New York Assembly member Patricia Fahy believes that in order to get around this, they have to target the companies themselves. More specifically – in the pocketbook. Fahy states: “If you are going to be a contractor and want to work with New York, then you must meet the principles.” What does this mean, exactly? New York state can’t require ISPs to uphold net neutrality, but it can use their “power of the purse” to punish ISPs that don’t.
You’re probably wondering how this can actually work since the Constitution gives the federal government final authority over commercial activities that cross state lines. But there seems to be precedent for saying – if you want a state contract, you have to meet certain requirements.
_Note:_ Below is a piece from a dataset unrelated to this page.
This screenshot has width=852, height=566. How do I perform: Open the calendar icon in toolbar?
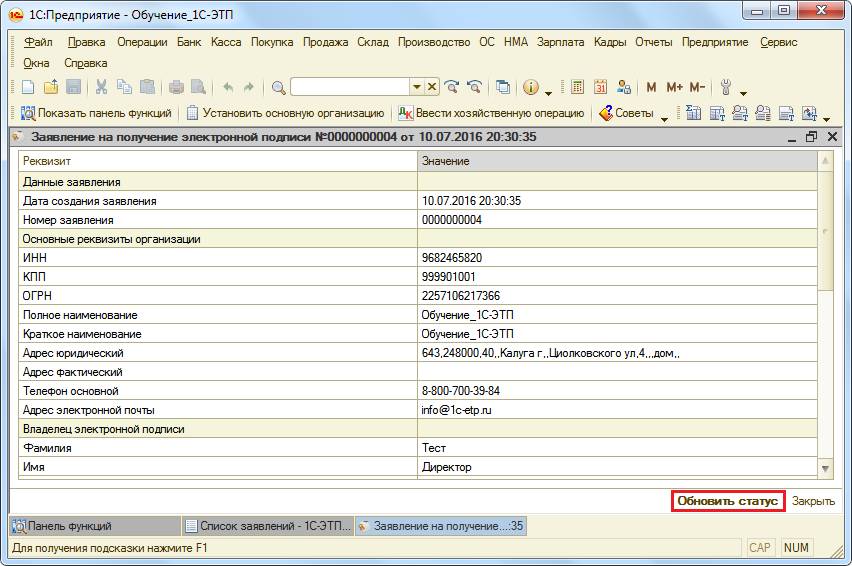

How will this play out exactly? That remains to be seen. States will likely face the same problem as the federal government did when they tried to define net neutrality violations. The FCC’s battles with the states will be just one part of a cavalcade of lawsuits filed against the FCC in the new year for overstepping their authority.
Washington and California are also planning to introduce bills that ban net neutrality. State attorneys general from New York and Washington plan to sue the FCC to overturn the net neutrality repeal and the related preemption of state laws. Other states that plan to sue the FCC to reinstate net neutrality include Massachusetts, Illinois, Oregon, Pennsylvania, Kentucky and Delaware. Iowa and Connecticut may join as well, but it’s unknown at this time.
The FCC has also indicated that state and local laws must be preempted if they conflict with the US government’s policy. They are further saying that states and local governments don’t have jurisdiction over broadband because it is an interstate service. But the FCC’s preemption powers are limited, as seen last year when an FCC decision to preempt state laws that restrict the expansion of municipal broadband was struck down by a federal appeals court. State attorneys general will argue that the FCC overstepped its authority in the net neutrality repeal.
Who is right in this one? Honestly, that’s for a judge somewhere to decide. I will say that since Trump came to power, there are a lot of things being decided by a judge. Think about his immigration ban. That got overturned by federal courts. So it’s possible that this might be no different. 2018 is going to be an exciting time as we are going to start to see if these laws are allowed, or if Trump’s administration is just trying to throw their weight around to appease him.